Tâche 1 - Dans l'extrait de journal ci-dessous, relève toutes les personnes qui seront présentes le samedi 2 février chez le Papa Condreux.

Louis Guédet
Mardi 29 janvier 1918
1236ème et 1234ème jours de bataille et de bombardement
8h matin Il a fortement gelé cette nuit. Nous allons avoir une belle journée. Si seulement nous n’étions pas bombardés, mais par un temps clair il faut s’attendre à tout.
Hier Monbrun me disait que pour ne pas aller jusque chez lui, rue des Capucins, tout au bout, il déjeunait souvent à la soupe populaire installée à la Mutualité, impasse des 2 anges. Il me disait le menu d’hier qu’il avait eu et le prix de revient :
Soupe : 0,10 ; bœuf : 0,25 ; haricots : 0,15 ; pain : 0,10 ; fromage : 0,15 ; café : 0,10 = 0,85 + bière : 0,02 ou cidre : 0,30 = soit 1,10 ou 1,15 pour son repas. Ce n’est pas cher.
Je vais finir mes ficelages et je n’aurai plus qu’à attendre que mes colis partent pour Épernay. Souhaitons que ces précautions soient superflues et que nous n’ayons rien ici à Reims… ni ailleurs !!
6h soir Tous mes colis sont prêts, reste l’expédition à Épernay. Peu de courrier auquel j’ai vite fait de répondre. Lettre de Maurice, je lui répondrai demain. Après-midi à 2h je vois Beauvais à la Poste et nous filons jusqu’à St Maurice voir Raïssac. Guichard nous reçoit à l’Hospice Général et nous dit que nous ne pouvons pas voir Raïssac, que son opération a réussi, etc… Bref il faut attendre 8 jours. Nous causons et l’on…
Le reste de la page a été découpé.
…Nous décidons avec Beauvais de payer mon pari de ruban que celui-ci a perdu, mais que je paie volontiers (quelques flûtes) samedi 2 février à 5h1/4 du soir chez le Papa Condreux à « L’Homme d’osier » rue de Vesle 72 – 76. Nous avons fixé ce jour-là à cause de Lenoir qui sera dans ce petit cercle ce jour-là. Y seront Beauvais, Lenoir député, Guichard Vice-président des Hospices, Dor charcutier, Happillon rhéteur de la bande, Lieutenant Migny évacuation, Capitaine Giraud sapeur pompier de Paris. Bref le petit clan où s’élaborent et se tissent les rubans des boutonnières !! Singulier milieu, curieux, intéressant. On peut y revivre les scènes des Comités Révolutionnaires de 1793 dans leur genre, sauf qu’on n’y coupe que les boutonnières jugées indignes de fleurir.

Données à traiter -

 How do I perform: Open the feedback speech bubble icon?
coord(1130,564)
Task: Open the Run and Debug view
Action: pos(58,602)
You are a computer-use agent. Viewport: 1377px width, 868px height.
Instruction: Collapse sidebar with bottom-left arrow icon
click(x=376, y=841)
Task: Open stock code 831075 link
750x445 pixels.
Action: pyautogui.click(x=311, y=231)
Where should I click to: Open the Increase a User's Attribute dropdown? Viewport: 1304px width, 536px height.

Tâche 2 - Rassemble chaque ligne de la liste où figure la chaîne "click".

Réponse complète 1 -
- Beauvais
- Lenoir, député
- Guichard, vice-président des Hospices
- Dor, charcutier
- Happillon, rhéteur de la bande
- Lieutenant Migny, évacuation
- Capitaine Giraud, sapeur pompier de Paris

Réponse complète 2 -
click(x=376, y=841)
Action: pyautogui.click(x=311, y=231)
Where should I click to: Open the Increase a User's Attribute dropdown? Viewport: 1304px width, 536px height.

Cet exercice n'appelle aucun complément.